Il fallait qu'il arrête de parler. Qu'il s'éloigne de lui. Qu'il ne prononce pas le nom de son père. Ou de l'Église. Pendant que Merlin restait figé sans savoir quoi faire, il attrapa son portable et composa le numéro de la villa de son oncle pour savoir si quelqu'un pourrait venir le chercher.
– Je peux attendre avec toi ? proposa Merlin quand il eut raccroché.
– Tu n'as pas plutôt envie de retrouver Dylan ? Il doit t'attendre.
– Il a sûrement déjà oublié et doit s'amuser. Allez, viens.
Il lui tendait la main et Andréas n'eut pas le cœur à la lui refuser. Pas le cœur, ni l'envie. Il glissa ses doigts dans les siens et ils rejoignirent l'entrée du manoir King pour s'asseoir sur le perron et attendre la voiture. Comme à son habitude, Merlin sortit un joint qu'il alluma. Andréas le regarda tracer des petits cercles de fumée dans le ciel, un sourire aux lèvres. Il avait l'air plus détendu que tout à l'heure, tandis que lui continuait de ressasser les paroles de Dylan. Et si M. Johns parlait vraiment au sien, que se passerait-il ? Viendrait-il jusqu'en Californie pour le chercher et le ramener dans l'Utah ?
Merlin lui tendit le joint et il grimaça. Il ne voulait pas fumer, juste penser à autre chose.
– Tu es amoureux d'elle ? demanda-t-il.
Ils ne voyaient pas Alexie d'ici, mais Merlin savait forcément de qui il parlait.
– Je crois, répondit le jeune homme. Elle est gaie, gentille, toujours heureuse.
– Et Dylan ?
– Je l'aime aussi. C'est mon meilleur ami.
Andréas ne trouva rien à redire. D'un côté, il ne comprenait pas comment Merlin pouvait aimer ce garçon puant et manipulateur ? D'un autre côté, si Merlin lui avait demandé s'il aimait son père, il aurait répondu oui sans hésiter, alors que le duc n'avait toujours eu que de l'indifférence et des mots durs à son égard.
– Mais je t'aime bien aussi, rassure-toi, continua Merlin en souriant. Même si tu es insupportable et indécis.
– Moi je suis insupportable ?
– « Pitié Merlin, attache-moi ! Non Merlin, ne me touche pas ! Mais où tu vas Merlin ? Reviens, baise-moi s'il te plait ».

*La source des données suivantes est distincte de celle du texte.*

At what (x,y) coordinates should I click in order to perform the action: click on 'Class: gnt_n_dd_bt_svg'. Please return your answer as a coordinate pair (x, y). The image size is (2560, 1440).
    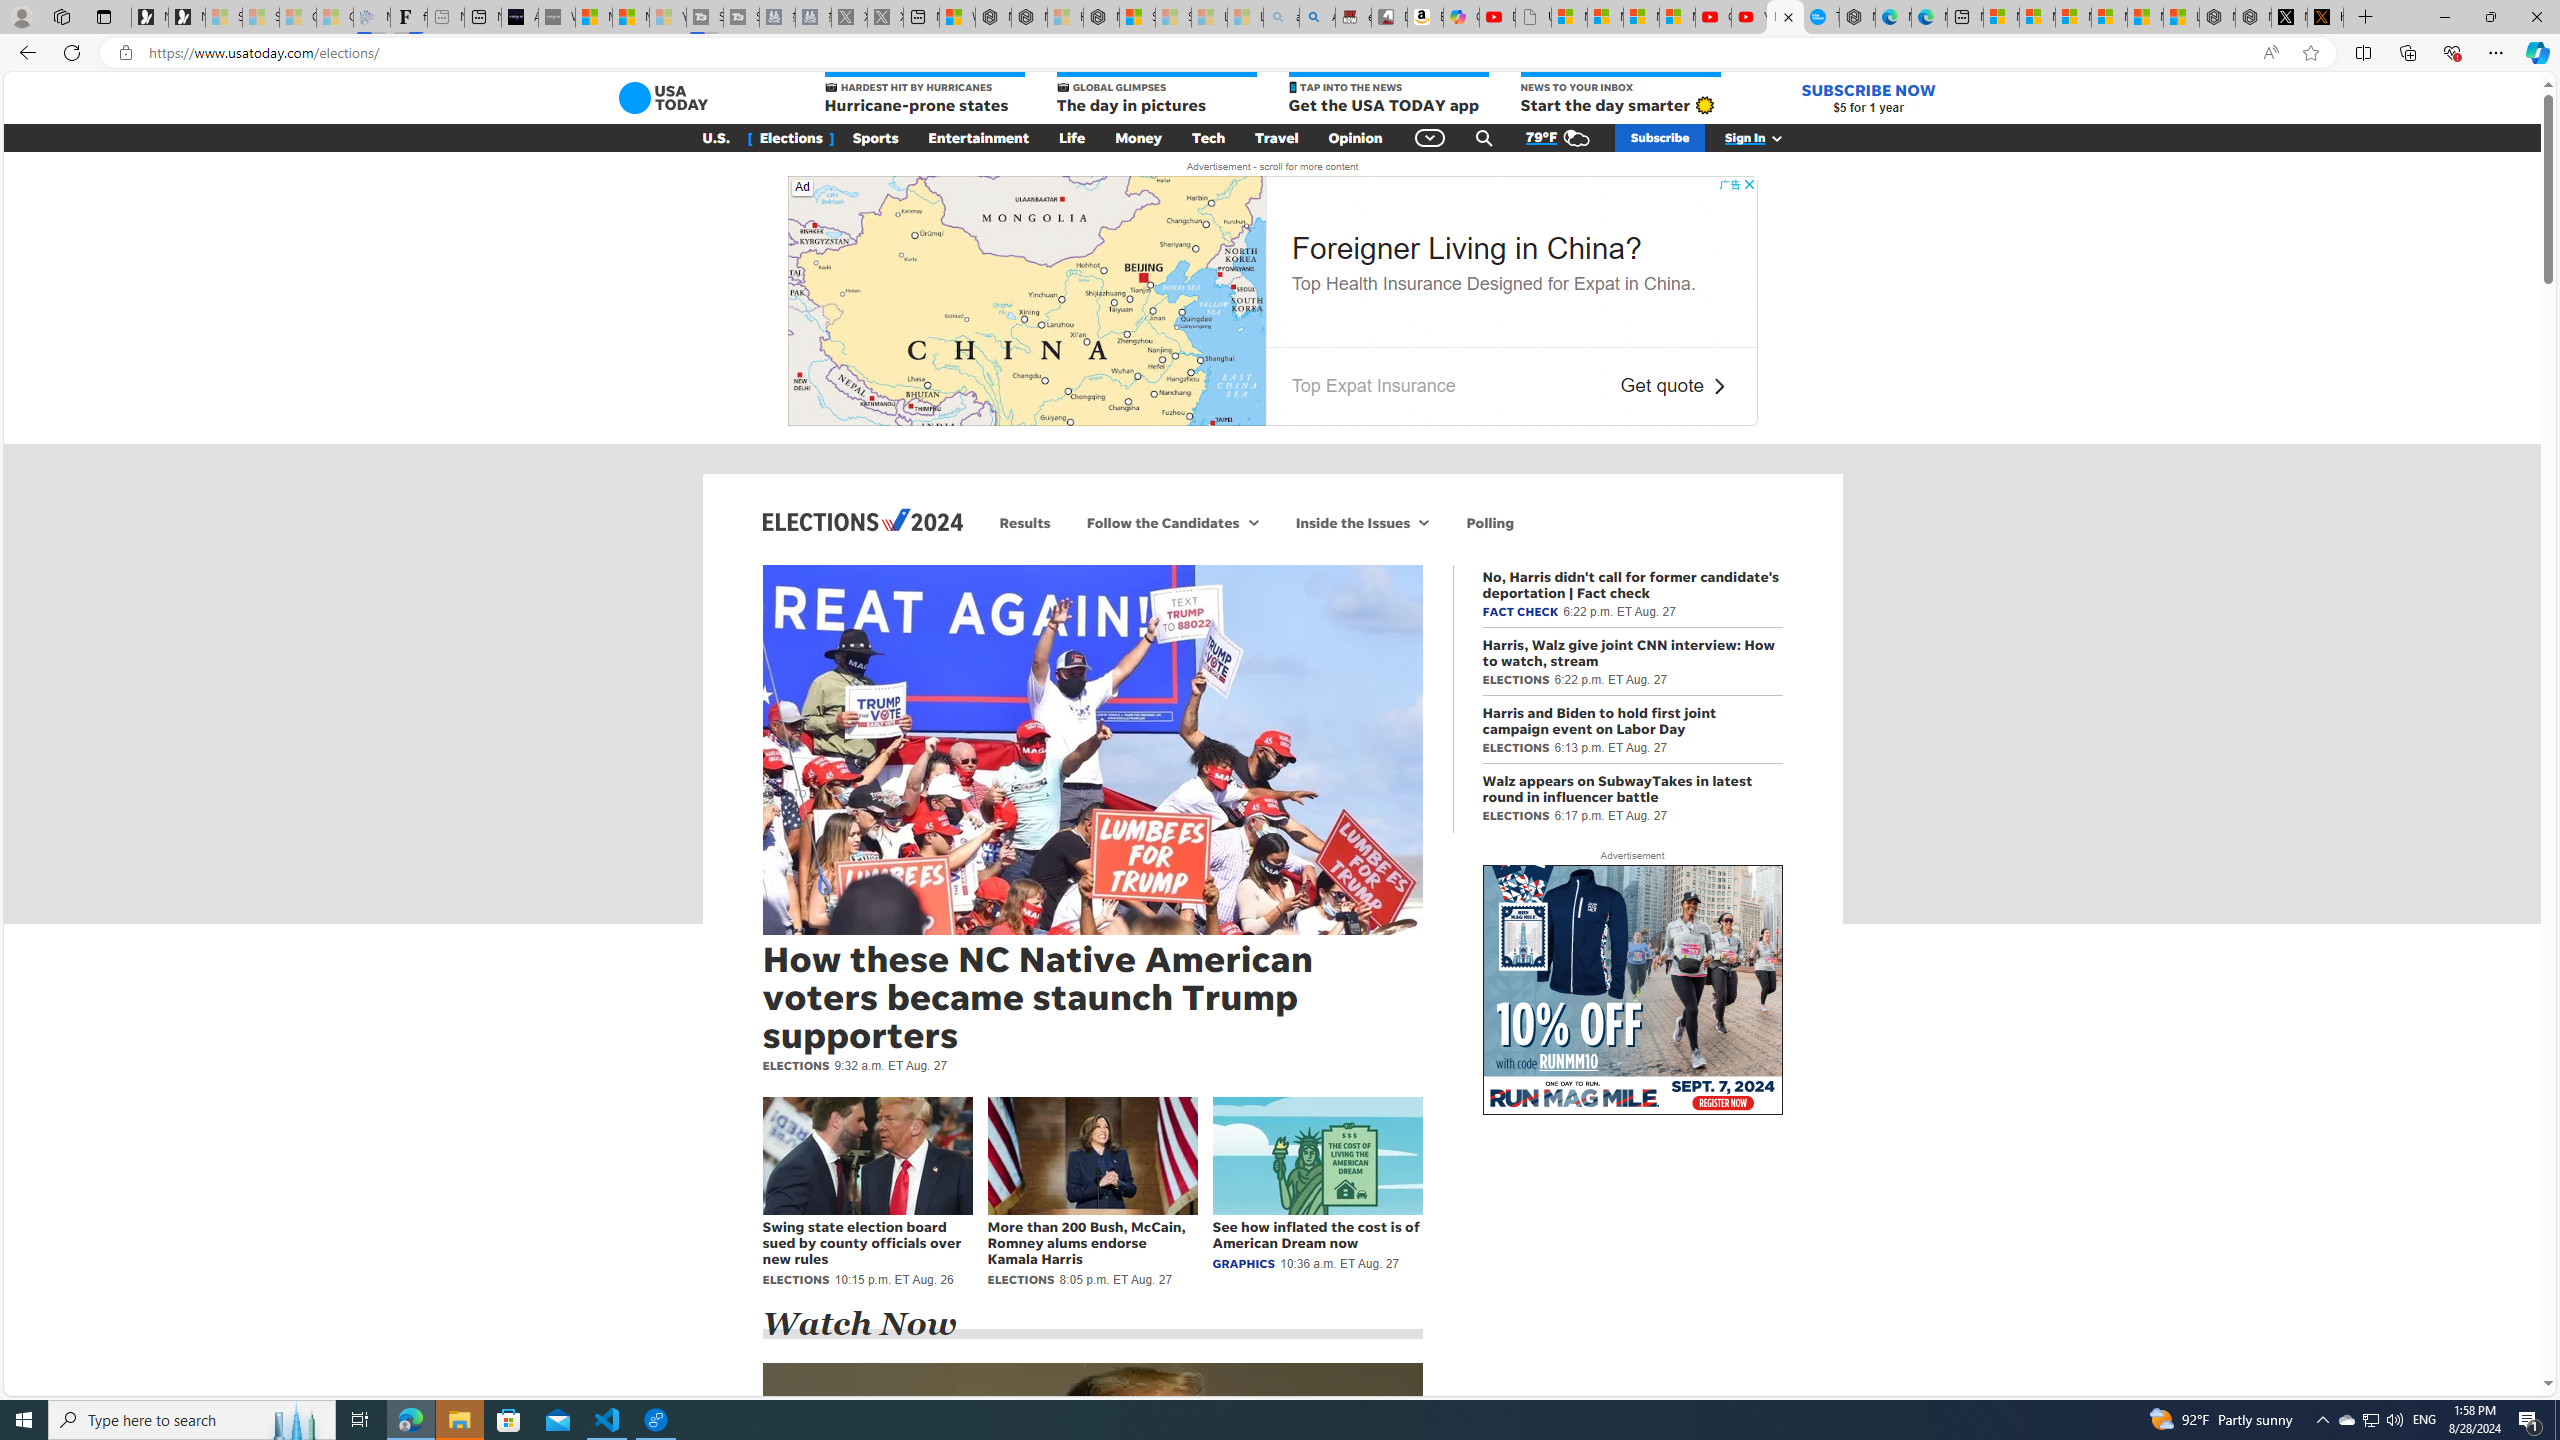
    Looking at the image, I should click on (1430, 137).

– Je ne parle pas comme ça, bougonna Andréas vexé.
Merlin avait dit cela en posant une main sur sa cuisse. Andréas le laissa faire, tout en guettant la rue pour s'assurer que son oncle n'arrivait pas. Il n'aurait pas voulu qu'il le voit si proche d'un garçon, pas ce soir. Ludwig était ouvert d'esprit, et il serait sûrement celui de sa famille auquel il se confierait s'il devait en parler à quelqu'un, mais pas ce soir.

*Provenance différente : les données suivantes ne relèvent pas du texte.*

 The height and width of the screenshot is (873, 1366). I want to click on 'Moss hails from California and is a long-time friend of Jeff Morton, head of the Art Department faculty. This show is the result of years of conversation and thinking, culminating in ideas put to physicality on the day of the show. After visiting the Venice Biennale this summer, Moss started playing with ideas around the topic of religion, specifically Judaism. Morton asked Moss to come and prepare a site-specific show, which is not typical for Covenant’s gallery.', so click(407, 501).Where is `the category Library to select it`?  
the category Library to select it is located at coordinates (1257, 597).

– On peut peut-être être ami ? proposa Merlin. Si tu veux ?
– Tu as déjà des amis, et moi aussi.
– Ça t'empêche d'être le mien ?
– Je croyais que tu voulais juste baiser avec moi.
– Oui, et aussi te donner des cours de littérature.
Ah oui ! La littérature ! Quelle plaie celle-là.
– Mais je peux aussi être ton ami, dit-il en remontant le long de sa cuisse.
Un sourire s'inscrivit sur les lèvres d'Andréas qui jeta un regard autour de lui pour s'assurer qu'ils étaient seuls. Il posa sa bouche sur celle de Merlin pour échanger un baiser, tandis que la main de son compagnon remontait sur son bras.
– Je ne suis pas un très bon ami, lui dit-il. Je n'en ai jamais eu.
– Tu as l'air de t'en sortir avec Taylor ? Ce qui relève de l'exploit !
– Pourquoi il te déteste ?
– J'ai une petite idée, mais je préfère le laisser te raconter. Tu pourras lui dire que je regrette ce qu'il s'est passé au collège ?
Que s'était-il passé au collège ? Merlin paraissait visiblement gêné d'aborder le sujet, donc Andréas n'insista pas. À la place, il se rapprocha de lui et resta à côté pendant qu'il fumait, jusqu'à ce que des phares illumine la rue. Là, il s'écarta et se leva pour rejoindre son oncle tandis que le jeune homme lui faisait signe qu'il retournait à l'intérieur.
Quand il se glissa dans la voiture, il crut discerner un sourire sur le visage de Ludwig, mais son oncle ne posa aucune question. Il démarra, et le souvenir de Merlin s'éloigna avec eux dans l'allée.